La Corte d'Appello accoglie la pretesa risarcitoria di due medici, per la violazione dell'obbligo di protezione derivante dalla utilizzazione delle prestazioni dei sanitari nel servizio turni di disponibilità ben oltre il limite contrattuale.
La Corte territoriale, recependo le risultanze della CTU, che aveva diagnosticato ai lavoratori una sindrome psicopatologica ansioso-depressiva con nucleo attivo e persistente, procede ad una valutazione unitaria del danno, attribuendo ai lavoratori un'invalidità complessiva dell'8 % per postumi permanenti.
Avverso tale decisione propongono ricorso i lavoratori chiedendo il riconoscimento oltre che del danno biologico, anche di quello morale ed esistenziale.

La sentenza

La Cassazione, confermando quanto stabilito dalla Corte di Appello, ribadisce il consolidato principio giurisprudenziale che ritiene che il danno non patrimoniale costituisca una categoria unitaria, escludendo che i vari nomina iuris che lo contraddistinguono possano essere invocati singolarmente con l'intento di aumentarne il quantum.

In particolare, il danno biologico, inteso come lesione alla salute, quello morale, cioè la sofferenza interiore e quello dinamico-relazionale, definibile come esistenziale, costituiscono, dunque, secondo la giurisprudenza, le componenti dell'unitario danno non patrimoniale e danno luogo ad una valutazione globale e non già atomistica per singoli tipi.

**Estratti del dataset**.
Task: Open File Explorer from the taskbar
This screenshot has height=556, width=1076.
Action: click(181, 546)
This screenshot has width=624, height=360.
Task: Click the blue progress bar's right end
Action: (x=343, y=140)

**Metti in pratica**.
A. Indica se ciascuna affermazione concorda con il testo sul danno non patrimoniale, rispondendo sì o no e citando le parole decisive del testo: (i) ai lavoratori è stata attribuita un'invalidità complessiva del 10 %; (ii) i lavoratori chiedevano che fosse riconosciuto anche il danno morale ed esistenziale; (iii) la Cassazione ha riformato la decisione della Corte d'Appello.
B. Elenca tutte le componenti del danno non patrimoniale nominate nel testo sul danno non patrimoniale.
C. Riprendi il testo sul danno non patrimoniale e proseguilo dopo la sua ultima frase.
Per svolgere le attività non occorre consultare le voci.

**Risposte per attività**.
A.
(i) No: "attribuendo ai lavoratori un'invalidità complessiva dell'8 % per postumi permanenti".
(ii) Sì: "chiedendo il riconoscimento oltre che del danno biologico, anche di quello morale ed esistenziale".
(iii) No: "La Cassazione, confermando quanto stabilito dalla Corte di Appello".

B.
- Danno biologico, inteso come lesione alla salute
- Danno morale, cioè la sofferenza interiore
- Danno dinamico-relazionale, definibile come esistenziale

C.
Secondo i Giudici di legittimità, ne consegue che, in caso di mancata liquidazione del cosiddetto danno morale, occorre che il ricorrente, in sede di impugnazione della sentenza, non si limiti ad insistere sulla separata liquidazione di tale voce di danno, ma che articoli chiaramente la doglianza come erronea esclusione, dal totale ricavato in applicazione delle cosiddette "tabelle di Milano", delle componenti di danno diverse da quella originariamente descritta come danno biologico, risultando, in difetto, inammissibile la censura, atteso il carattere tendenzialmente omnicomprensivo delle previsioni delle predette tabelle.

Non risultando, nel caso di specie, così articolata la doglianza dei due medici, la Suprema Corte ha rigettato il ricorso avanzato dai medesimi.